The theme of focusing on humanizing everyone you meet, contrasted against Morgan’s sociopathy, just hits soooooo good. This isn’t a Death Note situation where you’re seeing one weird freak’s specific world view, and a lot of functional characters that serve to maintain a narrative conceit. You get a weird, messy, and inconsistent series of events that match the compromising world under late capitalism. Especially in a story with cops, arguably the most hateable group you could think of, being able to distinctly capture the humanity buried underneath the evil and performance without inadvertently forgiving their existence (a commonality of detective fiction) is an incredible feat.
It’s so hard writing about of the Devil because I genuinely get so effusive every time. I’ve said it in my last two pieces, and here again, but do you know how bad every single Cyberpunk work is? Do you know how hellish it is to play Cyberpunk 2077 or Shadowrun and see such a surface level engagement with politics on such a baffling level that you’d struggle to believe the people writing the game even come from the same world the rest of us do? The intricacies to which of the Devil goes to represent labor, medical exploitation, and economic divides comes across as far more real than the average “here’s the dirty cyber slums where the drug addicts (who are all crazed killers by the way) live”. Most of the plot for this episode revolves around the economic implications of a construction plan in poorer areas and just how big of a deal it would be! It’s real!
To go further, one particular plot point draws directly from something we’re seeing in our world right now; the way the different crime families engage with the legalization of a recreational drug. One of these organizations utilizes a front-facing pharmaceutical company which allows them to benefit directly from the legalization, while the other is about to lose access to this revenue stream they’ve established over the years, affecting various sectors of impoverished people. In the midst of learning about all of this, you can also read about the continued price gouging impacting sufferers of type-2 diabetes, even 60 years into the future.

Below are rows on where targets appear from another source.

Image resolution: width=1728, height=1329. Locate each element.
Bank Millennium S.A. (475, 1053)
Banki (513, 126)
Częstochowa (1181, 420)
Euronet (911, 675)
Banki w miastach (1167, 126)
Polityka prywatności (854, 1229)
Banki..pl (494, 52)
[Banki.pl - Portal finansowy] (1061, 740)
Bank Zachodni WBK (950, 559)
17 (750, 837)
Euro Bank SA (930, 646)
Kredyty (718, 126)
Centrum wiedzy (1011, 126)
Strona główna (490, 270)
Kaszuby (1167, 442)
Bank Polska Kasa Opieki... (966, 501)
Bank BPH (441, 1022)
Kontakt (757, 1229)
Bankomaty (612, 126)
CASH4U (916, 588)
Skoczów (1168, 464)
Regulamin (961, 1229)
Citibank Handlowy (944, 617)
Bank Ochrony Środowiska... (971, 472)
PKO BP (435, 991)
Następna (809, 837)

This is exactly what speculative fiction should be doing! It captures a nuanced, obviously fictional take on a concept that we’re familiar with (the gradual legalization of previously criminalized substances changing communities in different ways across the world) and marries it with an even more concrete example of social commentary that’s a natural extension of the same environment, if not a different aspect to it. There is fiction in the concepts and names, but reality in the actual subject matter, which establishes the work’s theory and praxis. This isn’t Cyberpunk 2077’s nebulous and abstracted “cyberpsychosis.” This is a relatable critique that discusses and evaluates the real issues we’re currently facing, getting back to the genre underpinnings of warning at what is, and what could be.
So yeah, again, really excited about everything happening here. There are 3 more of the Devil episodes planned, and I absolutely cannot wait to see what the hell happens, and how the story will balance the prospect of a more focused main plot versus the procedural episodic nature. I’m excited to see whatever sick outfits the fantastically stylized art brings, I can’t wait to see Morgan kill more people, I can’t wait to see how Serra owns Morgan next, I-hey wait come back I haven’t finished telling you about how much I like of the—
Delightfully Devilish
Nth circle has continued to impress with their newest mystery, oozing style and smarts across every scene.